- What needs to be done -
The complete listing below should be transcribed precisely.
++++++++++
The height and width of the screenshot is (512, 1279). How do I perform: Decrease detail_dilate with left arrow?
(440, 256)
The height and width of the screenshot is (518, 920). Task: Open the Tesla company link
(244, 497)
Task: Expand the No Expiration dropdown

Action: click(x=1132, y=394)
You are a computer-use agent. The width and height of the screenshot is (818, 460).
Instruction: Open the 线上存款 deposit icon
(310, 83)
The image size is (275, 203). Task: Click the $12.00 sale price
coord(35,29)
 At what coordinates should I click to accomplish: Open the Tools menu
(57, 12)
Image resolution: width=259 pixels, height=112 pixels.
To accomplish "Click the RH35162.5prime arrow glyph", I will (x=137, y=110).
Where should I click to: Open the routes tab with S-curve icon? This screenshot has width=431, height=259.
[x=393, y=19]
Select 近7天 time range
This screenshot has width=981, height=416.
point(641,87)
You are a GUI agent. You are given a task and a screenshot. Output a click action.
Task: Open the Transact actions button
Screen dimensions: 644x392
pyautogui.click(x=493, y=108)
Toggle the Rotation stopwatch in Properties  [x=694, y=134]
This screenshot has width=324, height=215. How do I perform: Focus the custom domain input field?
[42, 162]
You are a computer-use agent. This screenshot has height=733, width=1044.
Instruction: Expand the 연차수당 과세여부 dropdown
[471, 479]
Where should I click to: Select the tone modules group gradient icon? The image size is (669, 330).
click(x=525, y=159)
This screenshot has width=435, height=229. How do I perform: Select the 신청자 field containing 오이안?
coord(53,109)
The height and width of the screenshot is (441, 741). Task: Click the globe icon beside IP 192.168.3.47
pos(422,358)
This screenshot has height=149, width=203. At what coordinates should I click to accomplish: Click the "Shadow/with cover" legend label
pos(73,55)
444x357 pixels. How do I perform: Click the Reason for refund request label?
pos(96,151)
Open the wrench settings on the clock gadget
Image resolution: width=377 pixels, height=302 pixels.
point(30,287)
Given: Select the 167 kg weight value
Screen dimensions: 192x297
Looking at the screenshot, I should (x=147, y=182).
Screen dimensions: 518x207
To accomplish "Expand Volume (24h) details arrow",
++++++++++
- Expected answer -
The height and width of the screenshot is (512, 1279). How do I perform: Decrease detail_dilate with left arrow?
(440, 256)
The height and width of the screenshot is (518, 920). Task: Open the Tesla company link
(244, 497)
Task: Expand the No Expiration dropdown

Action: click(x=1132, y=394)
You are a computer-use agent. The width and height of the screenshot is (818, 460).
Instruction: Open the 线上存款 deposit icon
(310, 83)
The image size is (275, 203). Task: Click the $12.00 sale price
coord(35,29)
 At what coordinates should I click to accomplish: Open the Tools menu
(57, 12)
Image resolution: width=259 pixels, height=112 pixels.
To accomplish "Click the RH35162.5prime arrow glyph", I will (x=137, y=110).
Where should I click to: Open the routes tab with S-curve icon? This screenshot has width=431, height=259.
[x=393, y=19]
Select 近7天 time range
This screenshot has width=981, height=416.
point(641,87)
You are a GUI agent. You are given a task and a screenshot. Output a click action.
Task: Open the Transact actions button
Screen dimensions: 644x392
pyautogui.click(x=493, y=108)
Toggle the Rotation stopwatch in Properties  [x=694, y=134]
This screenshot has width=324, height=215. How do I perform: Focus the custom domain input field?
[42, 162]
You are a computer-use agent. This screenshot has height=733, width=1044.
Instruction: Expand the 연차수당 과세여부 dropdown
[471, 479]
Where should I click to: Select the tone modules group gradient icon? The image size is (669, 330).
click(x=525, y=159)
This screenshot has width=435, height=229. How do I perform: Select the 신청자 field containing 오이안?
coord(53,109)
The height and width of the screenshot is (441, 741). Task: Click the globe icon beside IP 192.168.3.47
pos(422,358)
This screenshot has height=149, width=203. At what coordinates should I click to accomplish: Click the "Shadow/with cover" legend label
pos(73,55)
444x357 pixels. How do I perform: Click the Reason for refund request label?
pos(96,151)
Open the wrench settings on the clock gadget
Image resolution: width=377 pixels, height=302 pixels.
point(30,287)
Given: Select the 167 kg weight value
Screen dimensions: 192x297
Looking at the screenshot, I should (x=147, y=182).
Screen dimensions: 518x207
To accomplish "Expand Volume (24h) details arrow",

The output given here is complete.